Terminology: Motor versus Engine

It is generally accepted that a gasoline motor is called an engine and an electric engine is called a motor. I use the word engine a lot because that’s what traditionally moves a car. So, when I ask: “Where is the engine?” the technical answer could be “There isn’t one!”

I think it’s more useful to say, “The Bolt has an electric motor.” Perhaps I should also reinforce the difference between a motor and an engine, but I don’t.

The original title of this post was “A Tour of an EV Engine Compartment.” I retitled it to minimize anguish over terminology. A lot of people will probably call the under-hood area the “engine compartment” regardless of the type of motor. I can’t predict if the EV under-hood area will ever be known as the “motor compartment” instead.

A Photo Tour

While I enjoy producing videos, I have limited patience for watching them. So here’s a textual tour. Since it’s easier to skip over text, I’ll include a few details omitted from the video. We start with the superficial features of the engine compartment:

Under the Chevy Bolt hood, pointing out fluid reservoirs (washer, brakes, and 3 for coolant), battery, HVAC, relays, etc.

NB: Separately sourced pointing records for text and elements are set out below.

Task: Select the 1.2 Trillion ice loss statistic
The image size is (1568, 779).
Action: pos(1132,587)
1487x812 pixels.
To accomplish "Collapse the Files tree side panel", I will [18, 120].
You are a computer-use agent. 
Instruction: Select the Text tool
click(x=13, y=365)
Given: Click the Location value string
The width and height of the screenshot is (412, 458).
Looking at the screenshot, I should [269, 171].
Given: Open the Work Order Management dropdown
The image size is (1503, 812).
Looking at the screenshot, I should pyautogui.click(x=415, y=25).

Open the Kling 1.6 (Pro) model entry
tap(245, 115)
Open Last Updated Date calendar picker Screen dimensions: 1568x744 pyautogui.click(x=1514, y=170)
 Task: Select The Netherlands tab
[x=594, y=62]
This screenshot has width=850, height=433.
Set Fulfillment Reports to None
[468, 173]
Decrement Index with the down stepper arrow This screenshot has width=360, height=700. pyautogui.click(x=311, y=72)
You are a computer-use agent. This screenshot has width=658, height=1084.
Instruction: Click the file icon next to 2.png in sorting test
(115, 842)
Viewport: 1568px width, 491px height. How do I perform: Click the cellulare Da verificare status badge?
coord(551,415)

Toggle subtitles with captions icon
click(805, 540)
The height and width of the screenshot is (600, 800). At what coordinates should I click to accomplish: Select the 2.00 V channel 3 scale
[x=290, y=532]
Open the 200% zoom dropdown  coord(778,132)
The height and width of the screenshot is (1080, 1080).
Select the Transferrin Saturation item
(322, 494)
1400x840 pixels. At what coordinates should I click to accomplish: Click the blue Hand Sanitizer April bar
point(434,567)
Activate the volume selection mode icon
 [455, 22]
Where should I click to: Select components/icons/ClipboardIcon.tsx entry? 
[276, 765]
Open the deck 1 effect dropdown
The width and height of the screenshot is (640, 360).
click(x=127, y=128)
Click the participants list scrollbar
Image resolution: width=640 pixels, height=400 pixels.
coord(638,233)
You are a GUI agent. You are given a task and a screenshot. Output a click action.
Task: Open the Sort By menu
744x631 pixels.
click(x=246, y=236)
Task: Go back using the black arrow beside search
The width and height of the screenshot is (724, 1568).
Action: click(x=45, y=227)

There are three separate coolant loops, each with its own reservoir:

  • Cabin heating (upper left)
  • High voltage battery (lower left)
  • Engine and gray boxes (upper right)

Here are the four gray boxes that seem to fill the engine compartment:

The four electronics modules: the HPDM, SPIM, APM, and OBCM.
  • High Power Distribution Module (HPDM) – connects 350 VDC power to the motor and other auto components. The big connection in front is for high speed DC charging (50 KW). The orange cables generally carry 350 VDC.
  • Accessory Power Module (APM) – replaces the alternator in typical cars. The Bolt uses 12 VDC power to drive the typical equipment in a car, and to charge its 12 V battery. Black cables generally carry 12 VDC. The car needs a charged 12 V battery to start itself up; otherwise relays isolate the 350 V battery.
  • Single Power Inverter Module (SPIM) – converts battery DC power to three-phase AC to drive the motor. The motor can draw up to 400 amps. No one has said so, but I’m guessing the same circuits collect energy from regenerative braking to recharge the battery.
  • Onboard Charging Module (OBCM) – takes 120-240 VAC from the J1772 connection to charge the DC battery.

Here are structural mnemonics to remember which is which:

  • The top row handles DC only: high voltage on the left, low voltage on the right.
  • The bottom row handles AC-DC conversion: motor on the left, battery charging on the right.
  • The right column charges batteries: the 12 V on the top, the 350 V on the bottom.

Here is the engine’s drive unit and the four modules set up on a workbench.

Bolt engine components set up on a workbench with the drive unit

Photo courtesy of John Kelly, produced as part of his Chevy Bolt Deep Dive series on his WeberAuto Youtube channel. Used by permission.

The Bolt’s 1ET25 drive unit weighs about 170 pounds and generates about 201 horsepower. The drive shaft connects to the front axle.

The electric motor is on the driver side (right of photo). Its housing is obscured by components installed over it, plus the red jack.

The drive unit includes a 1-speed transmission, housed on the passenger side (left of photo). The transmission provides a 7-1 gear reduction. It contains about 13 moving parts, including 4 gears for the differential.